HM125 - Nampula, por José D'Abranches Leitão

HM125 Nampula
A cadeira de rodas, tinha uma história engraçada, digna de ser relatada! 

Era única e por conseguinte quando alguém precisava de ir tirar radiografias ou fazer outro exame, e que necessitasse de ser transportado sentado, eu ficava na cama, no meu quarto, até que a dita cadeira me fosse devolvida!

Uma vez por semana íamos ver um filme ao cinema de Nampula! 
Voluntários não faltavam para me acompanharem, segurando a cadeira, assegurando assim um bom lugar! 
O “coitadinho” devia ter pisado uma “mina” e merecia um bom lugar!
Às vezes era difícil explicar porque que era necessário a ajuda de 4 ou 5 “enfermos” !!!

Sempre que ouvia o Heli, sinal de que mais vítimas da “guerra” vinham para o hospital, lá estava o “apanhado do clima” na sua cadeira de rodas, junto à pista, para dar o apoio possível!

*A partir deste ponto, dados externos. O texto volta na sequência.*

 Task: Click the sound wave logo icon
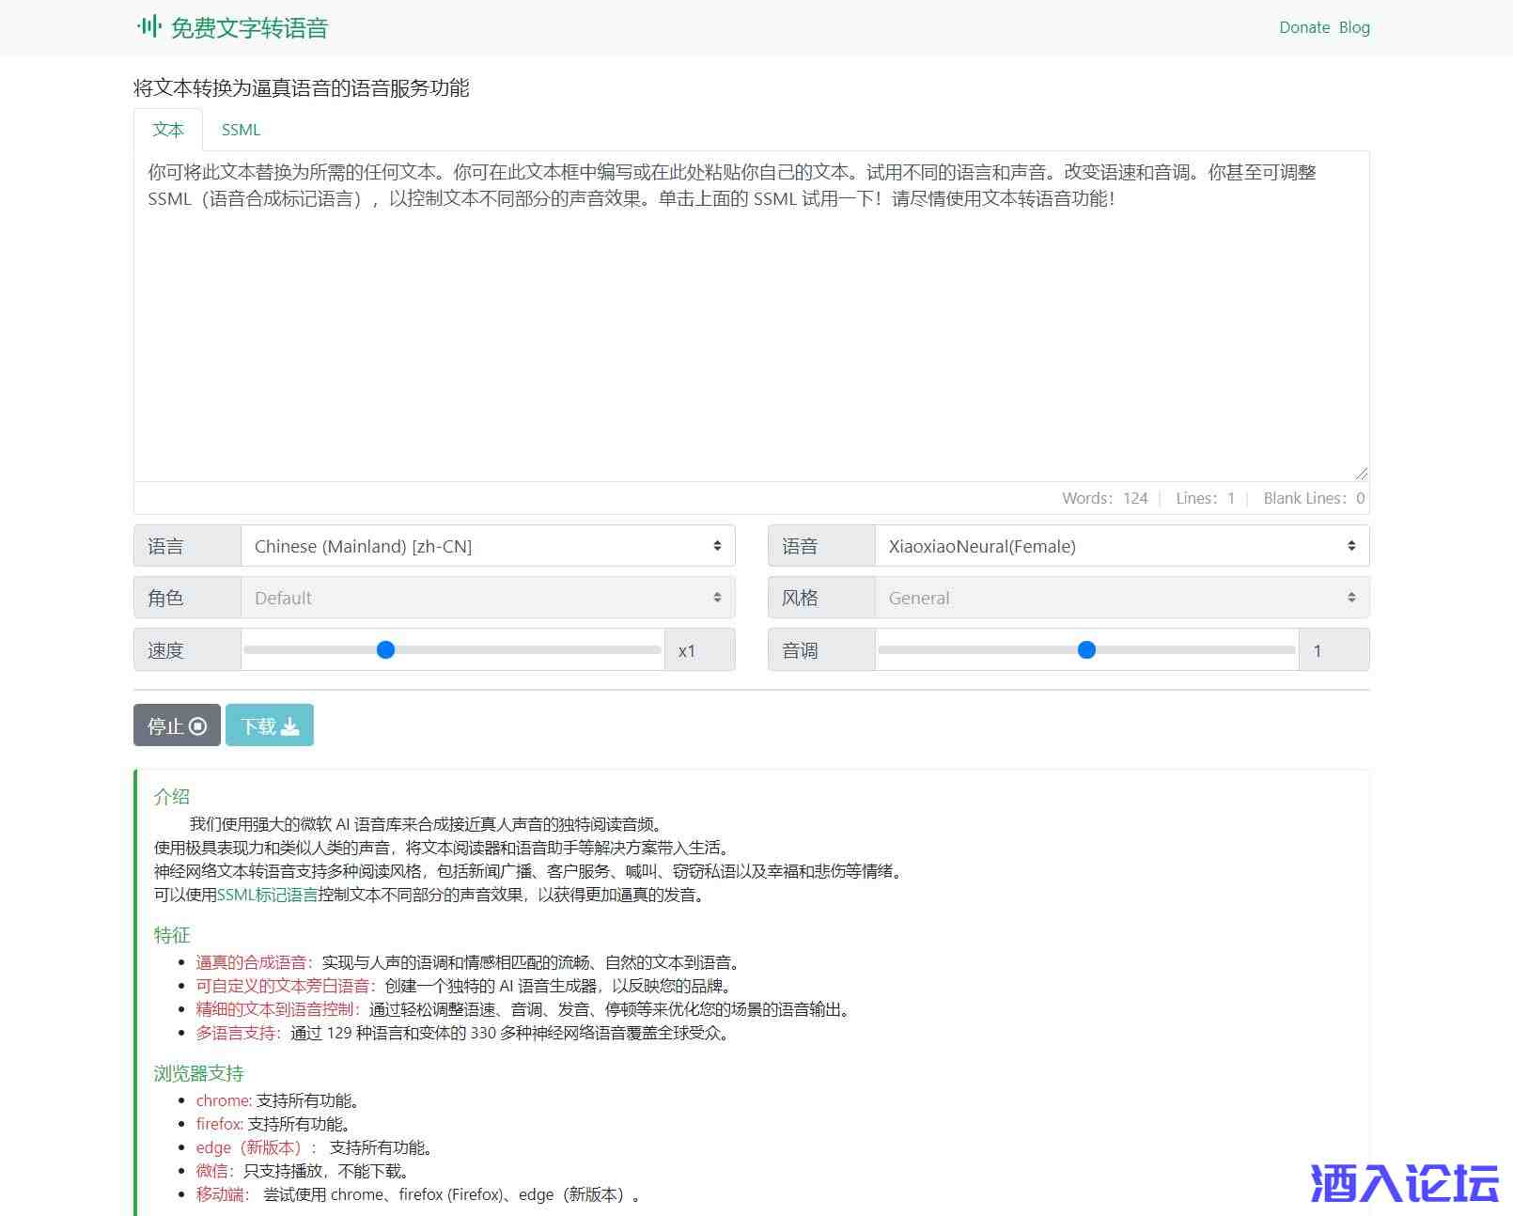tap(148, 26)
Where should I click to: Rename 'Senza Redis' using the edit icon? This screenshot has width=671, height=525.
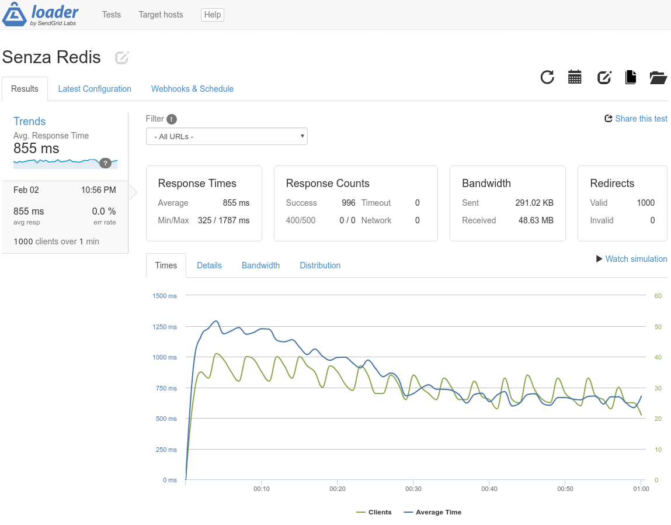(x=121, y=57)
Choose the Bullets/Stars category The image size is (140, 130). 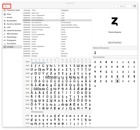tap(12, 21)
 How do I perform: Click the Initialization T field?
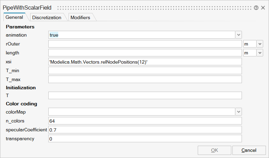pos(145,95)
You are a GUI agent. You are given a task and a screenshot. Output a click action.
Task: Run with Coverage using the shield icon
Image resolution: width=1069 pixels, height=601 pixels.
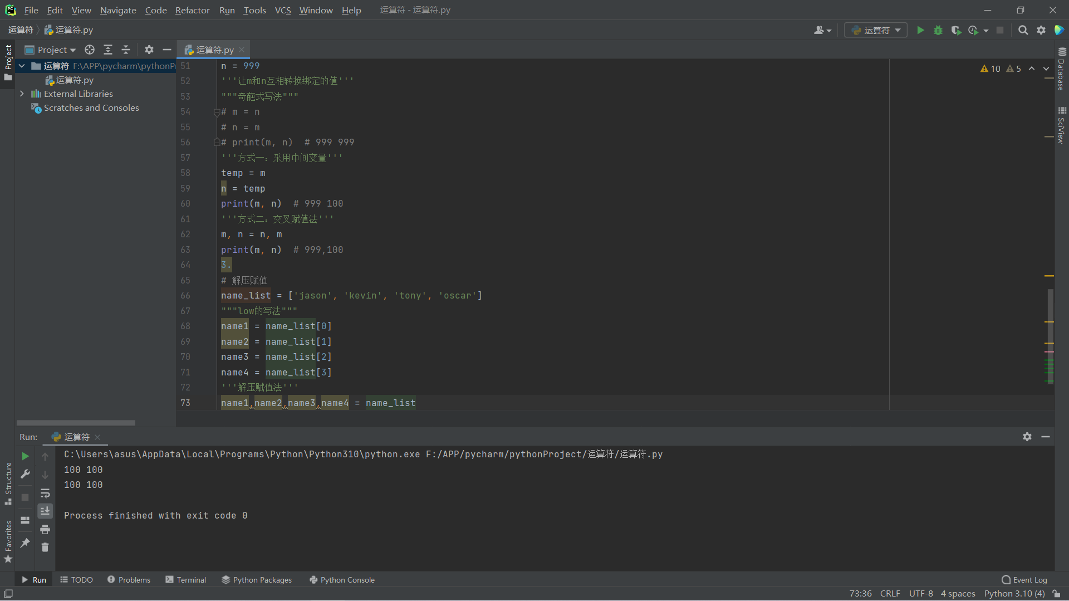(956, 30)
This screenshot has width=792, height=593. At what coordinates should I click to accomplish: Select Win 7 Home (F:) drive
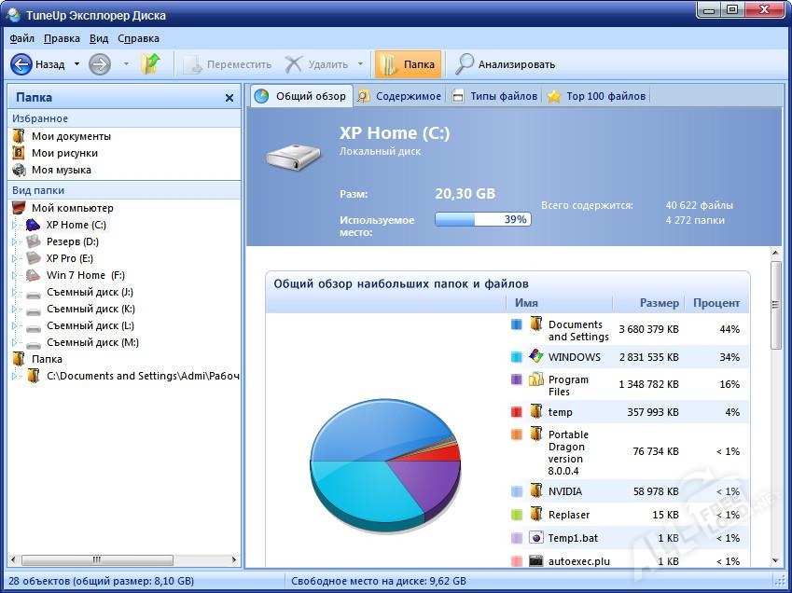[x=85, y=275]
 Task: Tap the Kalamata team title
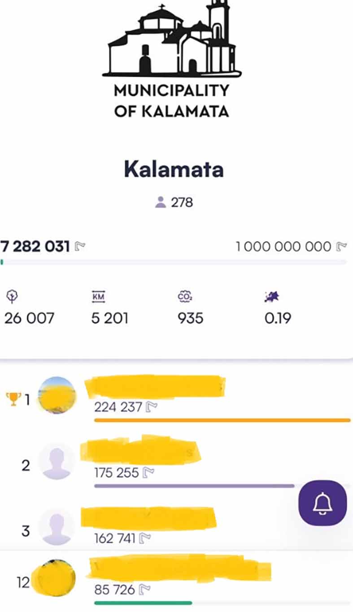(174, 169)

Viria a saber histórias de Mueda bem no coração de Cabo Delgado, outro inferno, onde havia uma hospital de campanha, que alguns companheiros entretanto feridos me relataram como sendo muito rudimentar, sendo a sala de operações, digna de uma cena daqueles filmes em que as pessoas mais sensíveis não devem ver, disseram-me que os mortos estavam espalhados pelo chão, nus, como também os vivos à espera de tratamento: As equipas de cirurgiões amputavam pernas, a torto e a direito, “cortando o mal pela raiz” 

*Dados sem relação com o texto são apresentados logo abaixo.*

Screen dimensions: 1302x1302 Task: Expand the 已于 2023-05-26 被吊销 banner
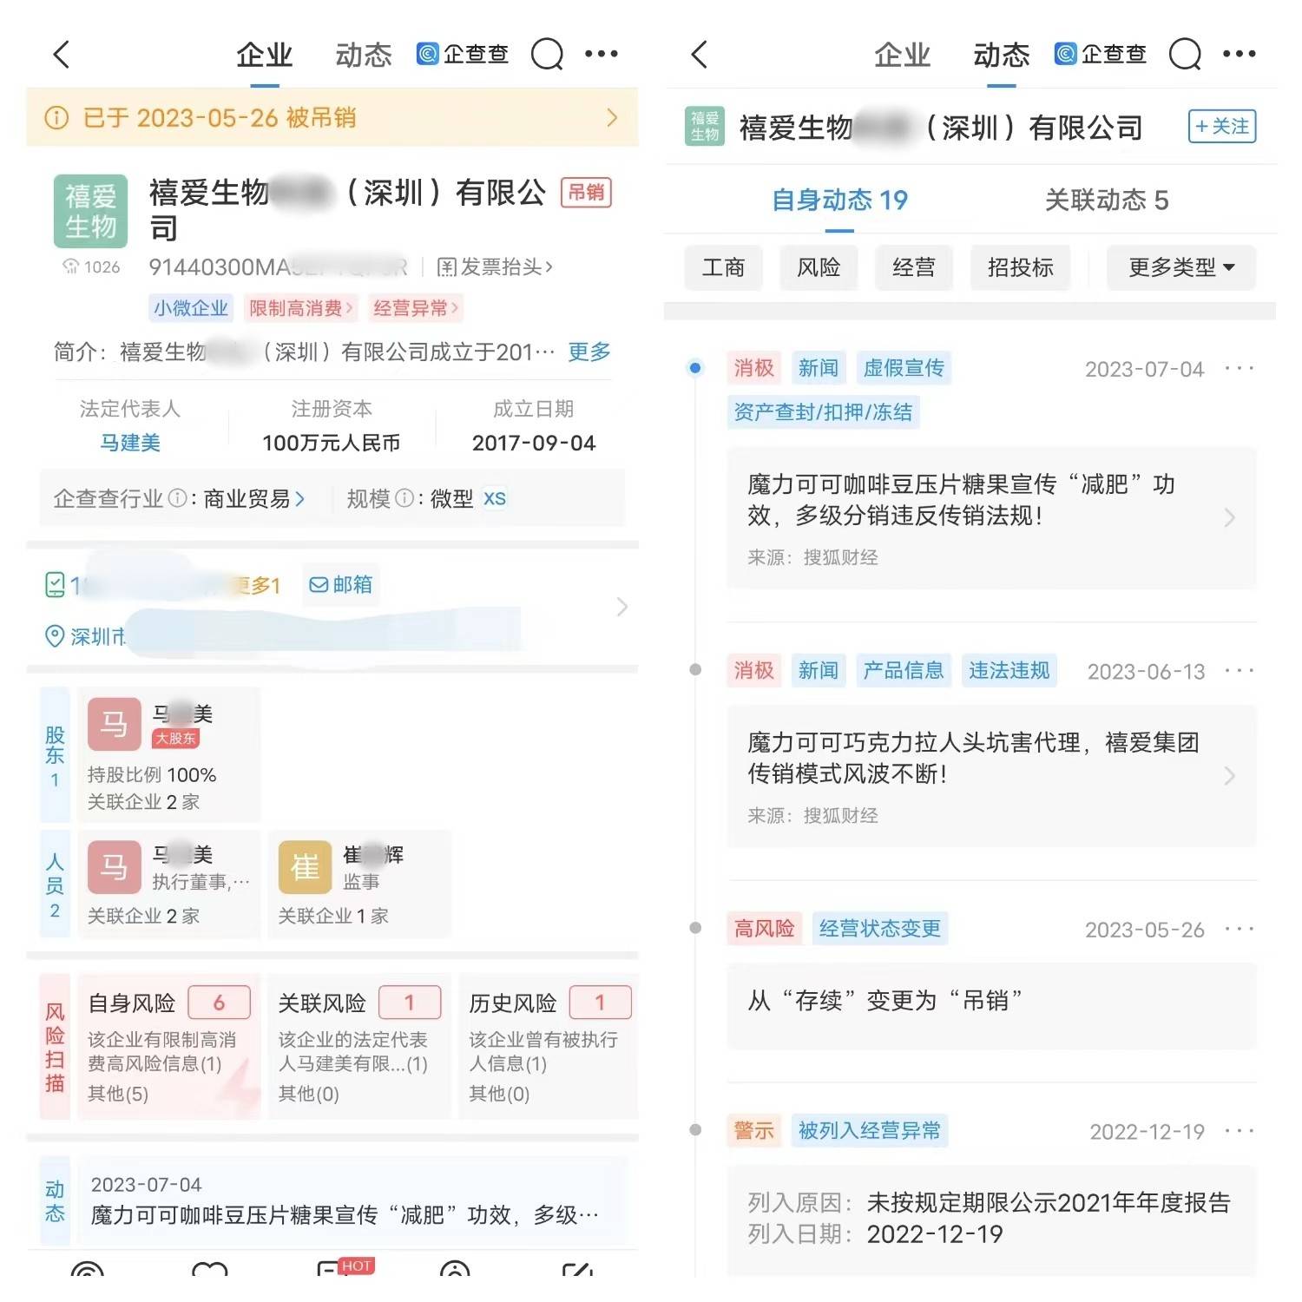click(x=332, y=118)
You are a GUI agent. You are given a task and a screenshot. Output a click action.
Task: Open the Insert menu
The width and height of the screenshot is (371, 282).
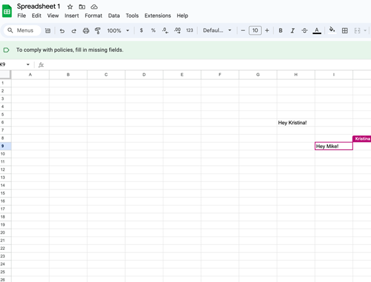tap(71, 15)
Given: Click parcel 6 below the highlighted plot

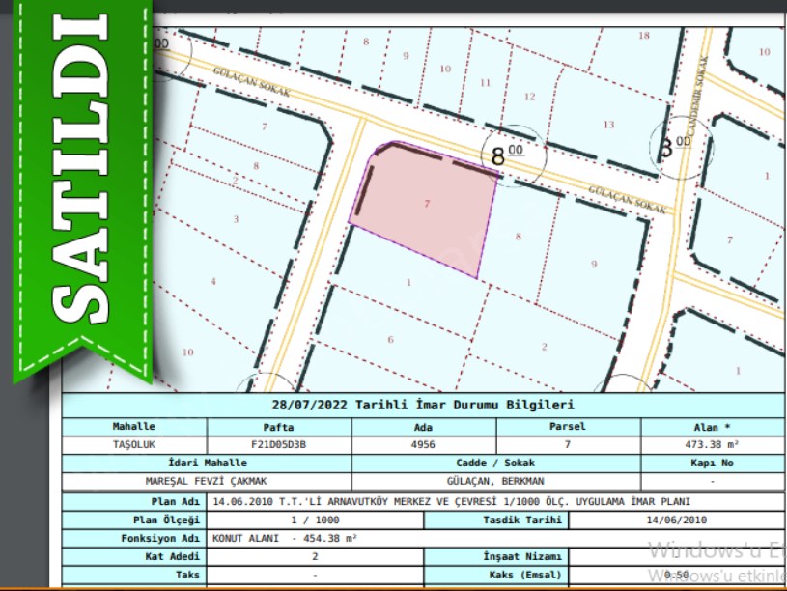Looking at the screenshot, I should 390,339.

Explicando melhor, contavam que muitas vezes só eram amputados pés, mas que mais tarde as “gangrenas”, originavam já em Nampula ou mesmo no Hospital da Estrela em Lisboa, teria o infeliz de se submeter a nova cirurgia e a lá ficava sem a perna toda!

Um dia, entra pelo meu quarto dentro uma alta patente militar, indagando quem era o Furriel Milº Abranches Leitão! 
Com alguma timidez, lá levantei o braço, e pensando que me iria anunciar “algum castigo” pelas tropelias e irreverências. 
Fui informado de que o Estado Maior do Exercito tinha recebido um telegrama de Lisboa, para saber se o militar em questão ainda estava vivo! 
Vim a saber que a família “moveu montanhas” para sabe notícias minhas, pois desde a entrada no HM125, que tinha deixado de escrever. Uff!
A partir deste momento o Sargento enfermeiro, o tal do hematoma, começou a tratar-me com mais respeito! Porque seria???

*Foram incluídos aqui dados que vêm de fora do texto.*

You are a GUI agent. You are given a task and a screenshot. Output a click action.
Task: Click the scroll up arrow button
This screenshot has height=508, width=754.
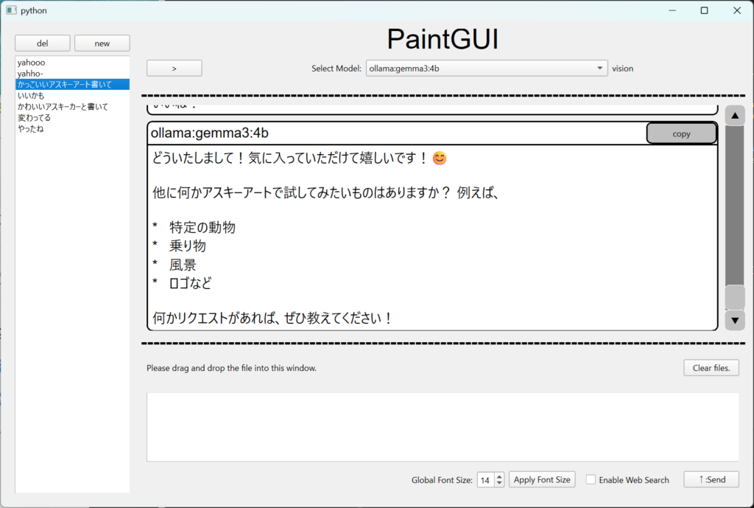(735, 115)
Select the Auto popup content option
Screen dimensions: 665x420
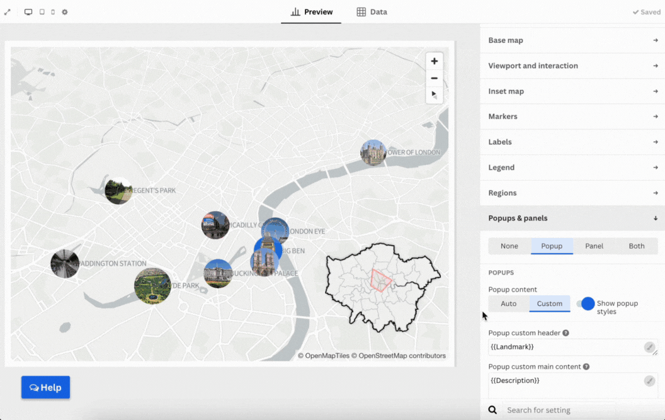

Logo que me senti em condições de dar uns passos, largando a cadeira de rodas, e como o Carvalho calçava 44 e não precisava dos sapatos tão depressa, lá conseguia enfiar estas “barcas”…e me desenfiava pelo arame farpado, iludindo o sentinela e indo até ao Bagdad, que ficava a cerca de 1000 metros do Hospital, beber uns Whisky´s! 
Recordo-me que o preço, não dava para mais de 2, sendo o 3º já de L34, brandy com 2 pedras de gelo, bem mais barato e servido em copos escuros. 
O que era preciso era impressionar umas garotas bem giras que frequentavam o dito e bar, e mais tarde vim a saber serem filhas de altas patentes da Força Aérea.

O regresso era feito, dolorosamente, e no dia seguinte lá estava o enfermeiro a fazer os curativos, interrogando-se como é que era possível, que a dormir, os pontos pudessem rebentar!

– Pesadelos meu amigo, originam que caia da cama abaixo! 
Dizia-lhe eu! 
Ele não
era “burro.!!!
José Leitão
CCav 2752

segunda-feira, 5 de janeiro de 2015

Que dança macabra, por José Capitão Pardal

 

 


Devo ter estado ali (Hospital de Mueda), para onde fui evacuado, em Março de 1973, após ferimento grave, no qual recebi os primeiros tratamentos.

Ali terei estado durante um dia e uma noite.
Como estava (ferido e com morfina), nem me lembro se lá estive...

Depois meteram-me numa maca manhosa, atiraram-me para um Dakota da 2ª guerra mundial, junto com outros feridos e mortos em caixões e com um cabo enfermeiro a acompanhar aquilo tudo, que durante o trajeto nunca mais vi...

Aquele ferro velho batia por todos os lados e quando se inclinava, os caixões e as macas com os feridos misturavam-se, numa dança macabra difícil de descrever...

Até que chegámos ao Hospital Militar de Nampula, onde durante os quase 5 meses que lá estive fui sujeito a várias cirurgias.
 
Após esses quase 5 meses, ainda com dificuldade em mover o punho esquerdo, com uma cicatriz lombar não totalmente curada e sem saber que o estilhaço da mina me tinha afetado em definitivo o rim direito, fui recambiado para a guerra, sem qualquer restrição.